In the United States, 45 percent of all deals have had a stock component so far this year, including Comcast Corp’s all-stock acquisition of Time Warner Cable Inc for $45 billion, the year’s largest deal. That is up from 17.7 percent for all of 2013 and the highest since 2001.
“Using stock as a currency for M&A, I think that’s the right way to do it right now. What is a danger sign is when they’re using balance sheet leverage,” said James Swanson, chief investment strategist at Boston-based MFS Investment Management. “I think this cycle could go longer because corporate America is not on a borrowing binge,” he added.
In the years after the 2008-2009 financial crisis, many companies used excess cash first to pay down debt and then keep shareholders sweet with dividends and share buybacks. U.S. companies spent $463 billion on buybacks last year, the most since 2007 and compared with $131 billion in 2009 when companies were focused on hoarding cash, Thomson Reuters data shows.
The rising payout to shareholders at the expense of capital investment recently caught the attention of Larry Fink, chairman and CEO of BlackRock Inc, the world’s largest asset manager.
“We certainly believe that returning cash to shareholders should be part of a balanced capital strategy; however, when done for the wrong reasons... it can jeopardize a company’s ability to generate sustainable long-term returns,” Fink said in a March 21 letter to S&P 500 companies.

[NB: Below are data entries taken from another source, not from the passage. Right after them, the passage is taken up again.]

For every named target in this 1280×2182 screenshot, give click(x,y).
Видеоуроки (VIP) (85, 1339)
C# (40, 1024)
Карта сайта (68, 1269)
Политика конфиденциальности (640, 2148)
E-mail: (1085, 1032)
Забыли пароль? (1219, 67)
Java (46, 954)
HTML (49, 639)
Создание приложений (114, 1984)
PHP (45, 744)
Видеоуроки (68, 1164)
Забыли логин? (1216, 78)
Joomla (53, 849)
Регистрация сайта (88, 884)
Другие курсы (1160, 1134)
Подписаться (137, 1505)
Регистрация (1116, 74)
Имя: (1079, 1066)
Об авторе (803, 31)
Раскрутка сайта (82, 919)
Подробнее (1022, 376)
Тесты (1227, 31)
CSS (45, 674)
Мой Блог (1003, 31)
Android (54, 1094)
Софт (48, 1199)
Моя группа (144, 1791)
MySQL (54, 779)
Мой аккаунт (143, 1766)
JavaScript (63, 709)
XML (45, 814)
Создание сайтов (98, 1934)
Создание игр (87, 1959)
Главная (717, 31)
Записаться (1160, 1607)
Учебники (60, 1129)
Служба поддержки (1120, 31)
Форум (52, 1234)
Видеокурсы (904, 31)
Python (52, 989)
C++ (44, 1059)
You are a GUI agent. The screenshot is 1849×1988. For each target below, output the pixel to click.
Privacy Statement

Fink’s letter was widely seen as a shot back at activist investors, who have pressured companies to use cash or borrowings to buy back shares or pay dividends to shareholders.
But it also underscores a growing consensus among investors that companies may have done enough to clean up their balance sheets, and now is the time to use the cash stockpiles for growth.
“I think you’re going to see more M&A activity because the market is rewarding it,” said Swanson at MFS Investment. “Now if you ask me what they should do, I think they should invest in capex, M&A activity isn’t always the best way to go.”